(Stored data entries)
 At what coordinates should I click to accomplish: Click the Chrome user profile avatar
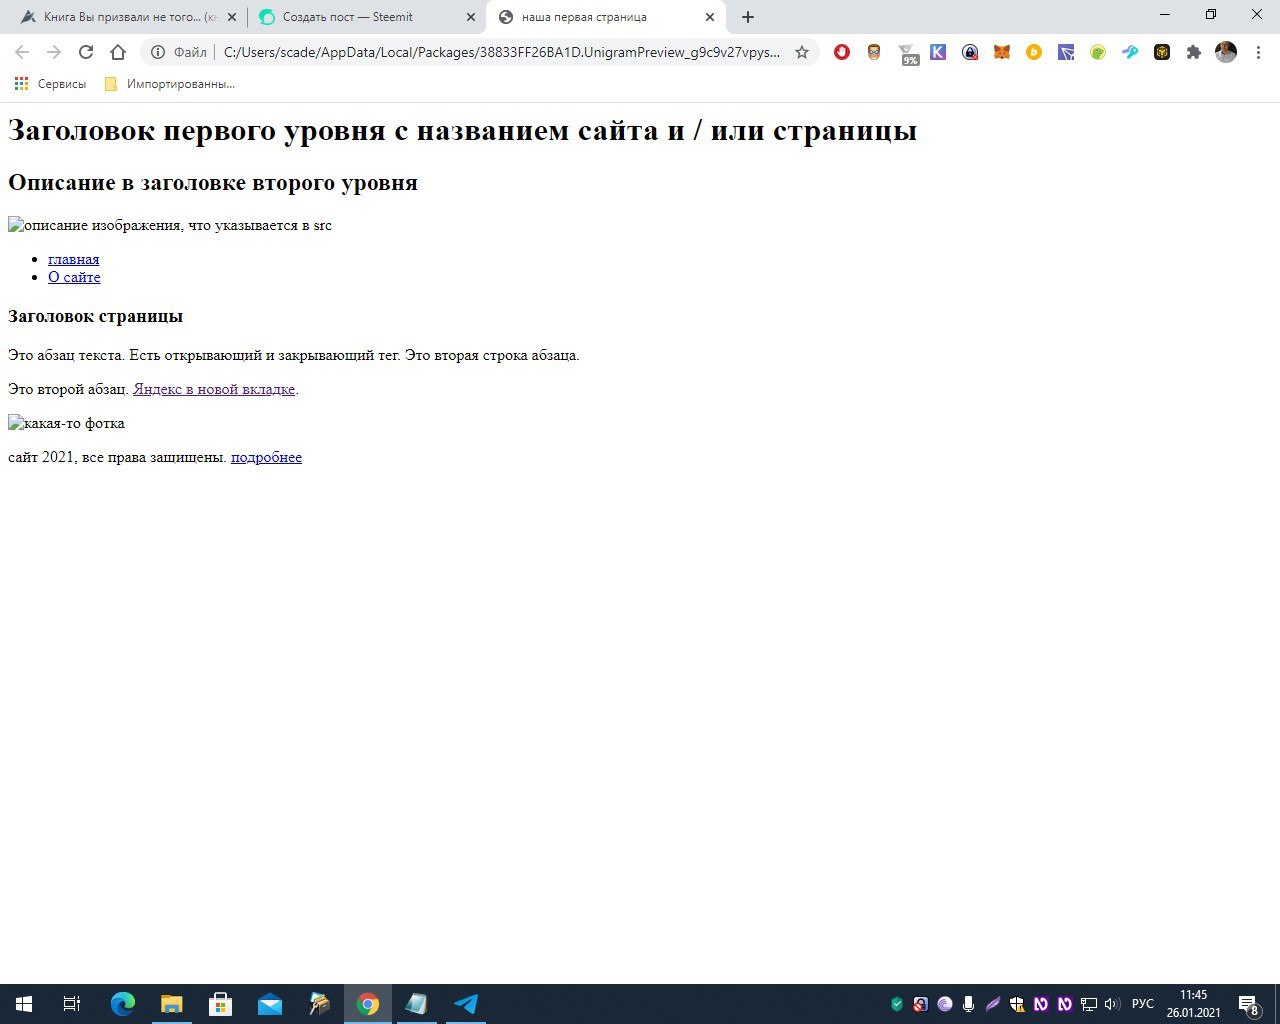(1225, 52)
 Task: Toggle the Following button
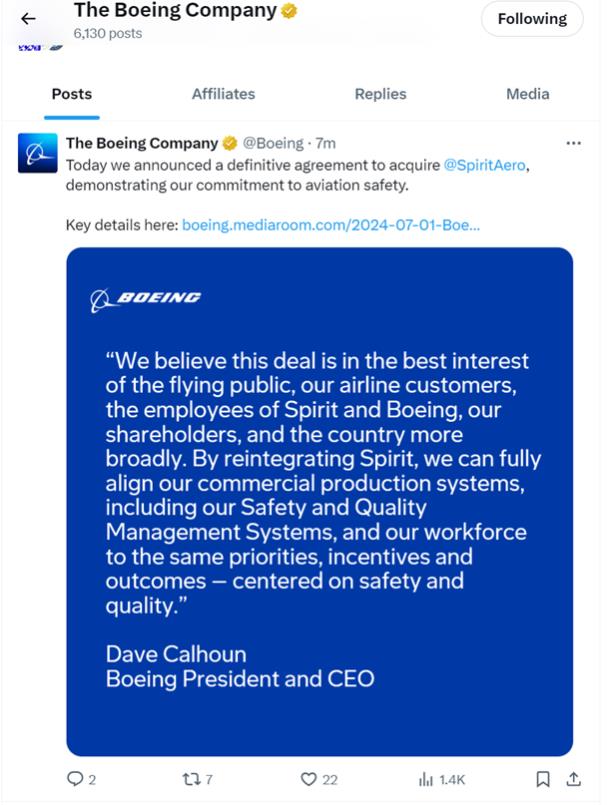click(x=531, y=18)
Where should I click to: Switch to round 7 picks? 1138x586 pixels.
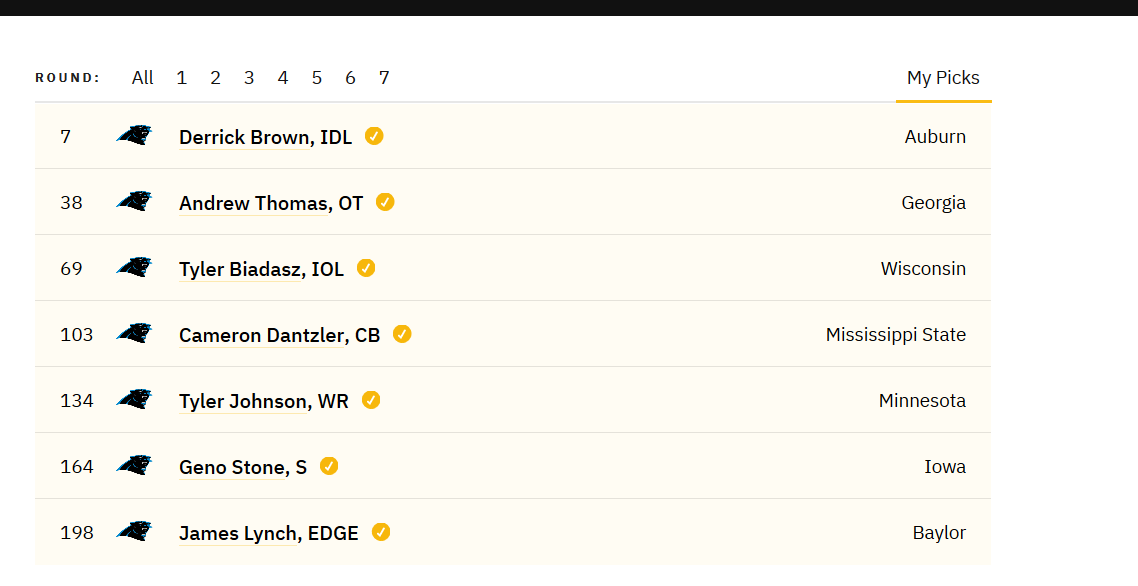(384, 78)
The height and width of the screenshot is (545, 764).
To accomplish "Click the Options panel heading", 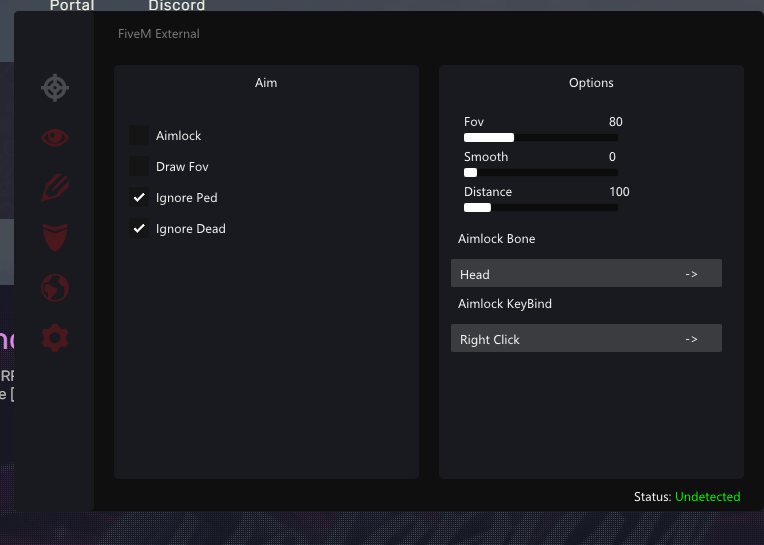I will (591, 83).
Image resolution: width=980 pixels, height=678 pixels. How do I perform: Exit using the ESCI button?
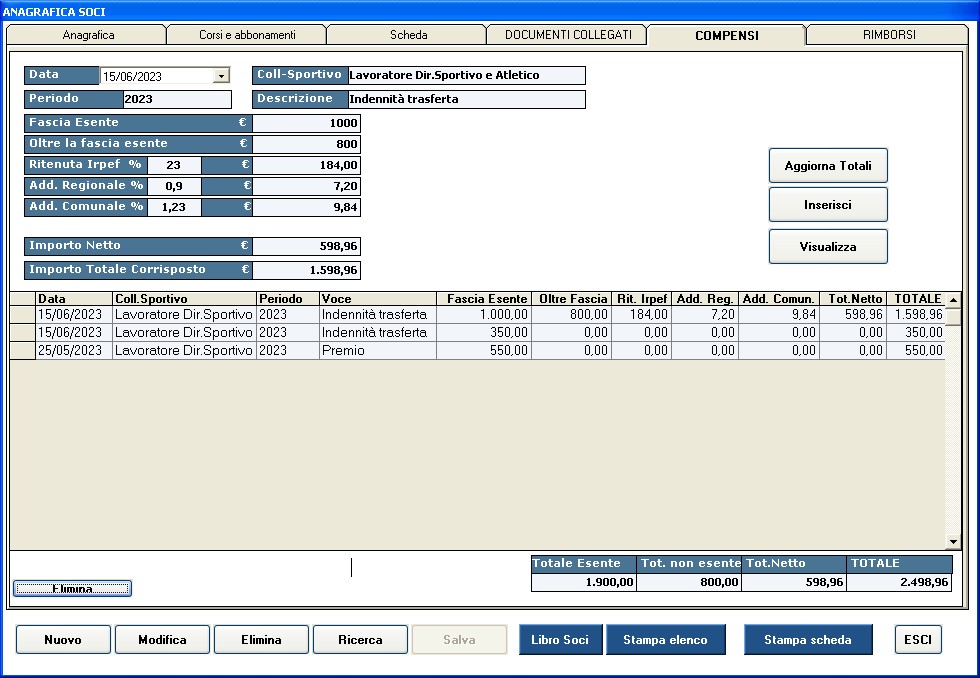[x=917, y=640]
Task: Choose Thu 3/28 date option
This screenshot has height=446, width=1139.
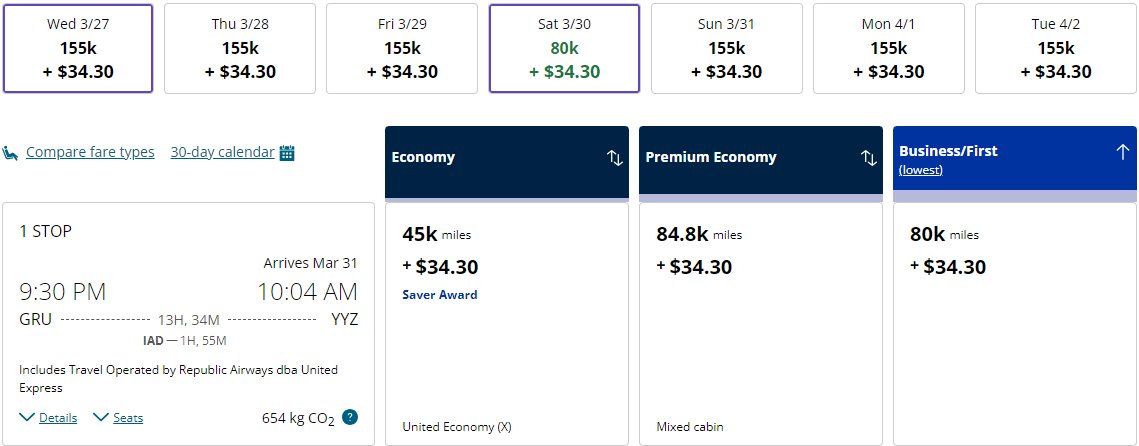Action: tap(240, 49)
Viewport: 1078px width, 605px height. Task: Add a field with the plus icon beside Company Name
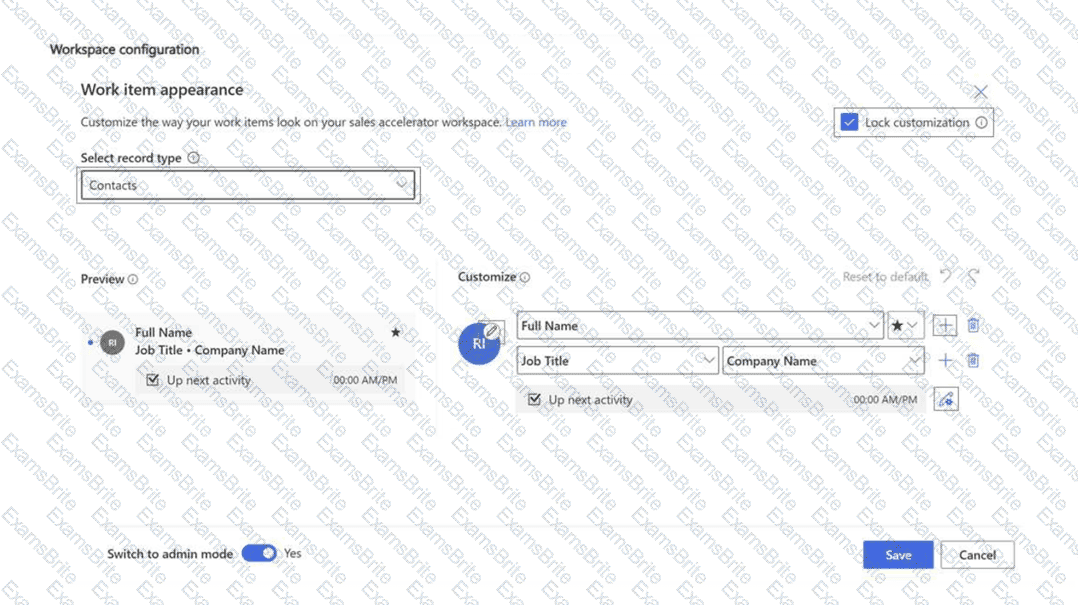tap(945, 360)
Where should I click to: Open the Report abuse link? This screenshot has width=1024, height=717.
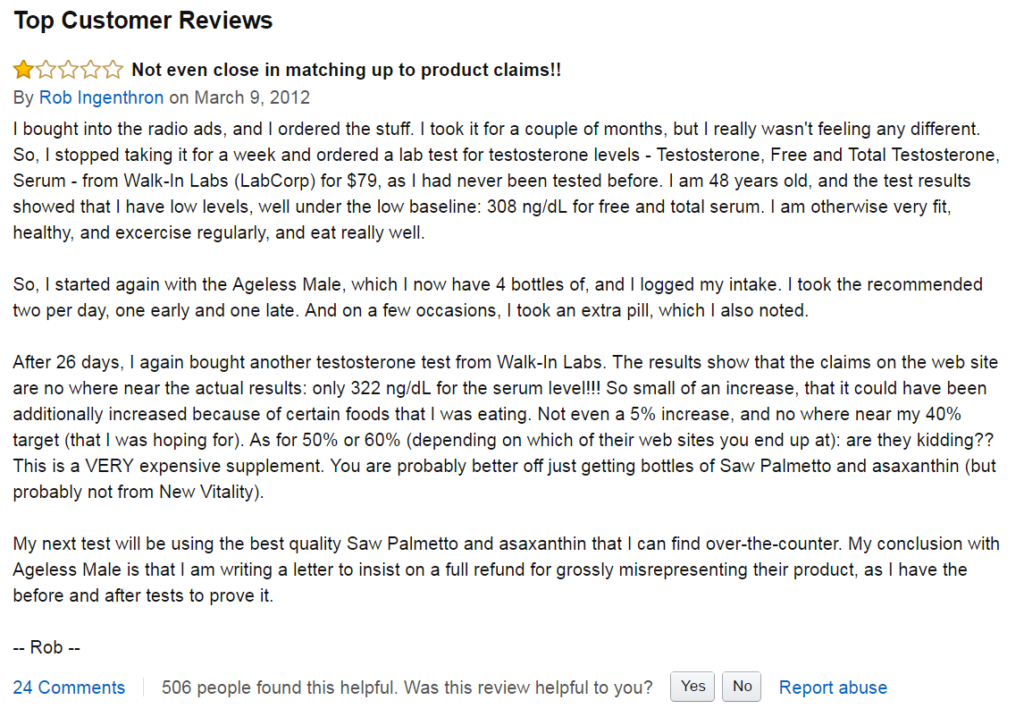832,687

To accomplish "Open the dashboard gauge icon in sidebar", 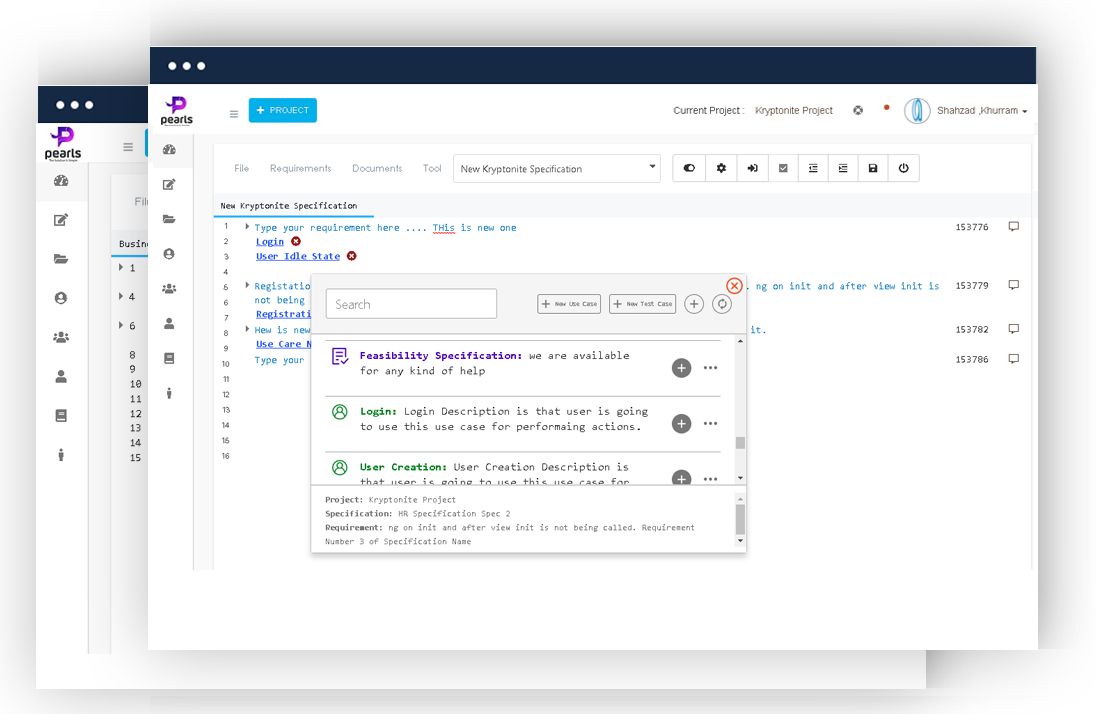I will [x=169, y=150].
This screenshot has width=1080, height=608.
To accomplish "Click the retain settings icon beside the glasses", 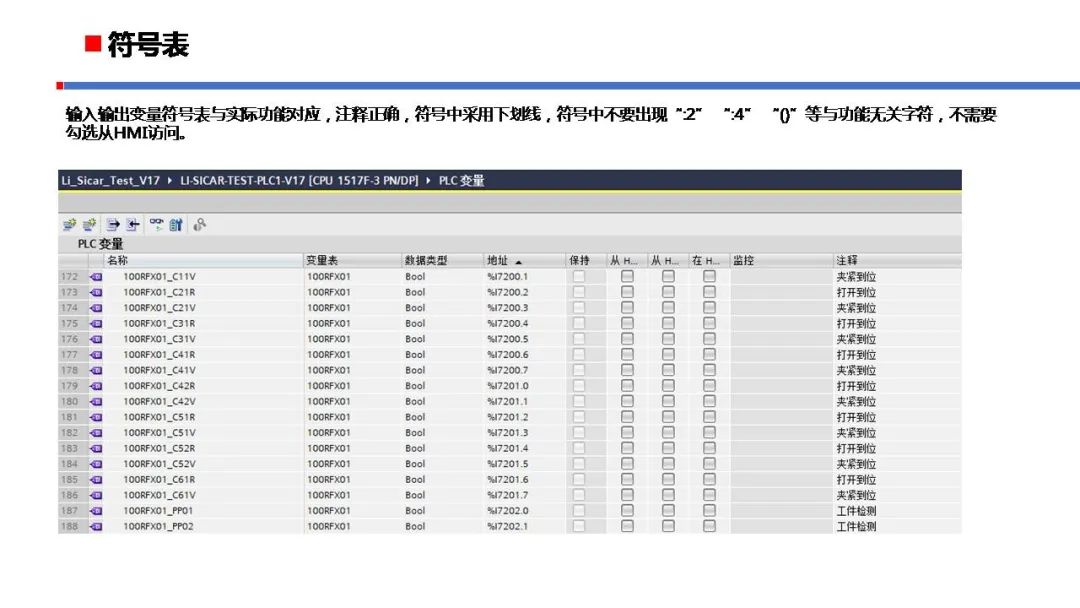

**EXERCISE BRIEF**
Only the lines from the one that holds "This screenshot has width=1080, height=608." through the end of the records above should be printed again, exactly as they are. Leave out the pictures.

**RESPONSE BELOW**
This screenshot has width=1080, height=608.
To accomplish "Click the retain settings icon beside the glasses", 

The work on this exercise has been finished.